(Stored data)
◆ ◆ ◆

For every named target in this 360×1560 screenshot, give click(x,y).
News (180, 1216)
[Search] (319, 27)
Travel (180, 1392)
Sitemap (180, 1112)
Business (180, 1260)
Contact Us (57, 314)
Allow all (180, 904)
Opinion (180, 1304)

◆ ◆ ◆

* PROBLEM
Once more, print all the records exactly.

* ANSWER
For every named target in this 360×1560 screenshot, give click(x,y).
News (180, 1216)
[Search] (319, 27)
Travel (180, 1392)
Sitemap (180, 1112)
Business (180, 1260)
Contact Us (57, 314)
Allow all (180, 904)
Opinion (180, 1304)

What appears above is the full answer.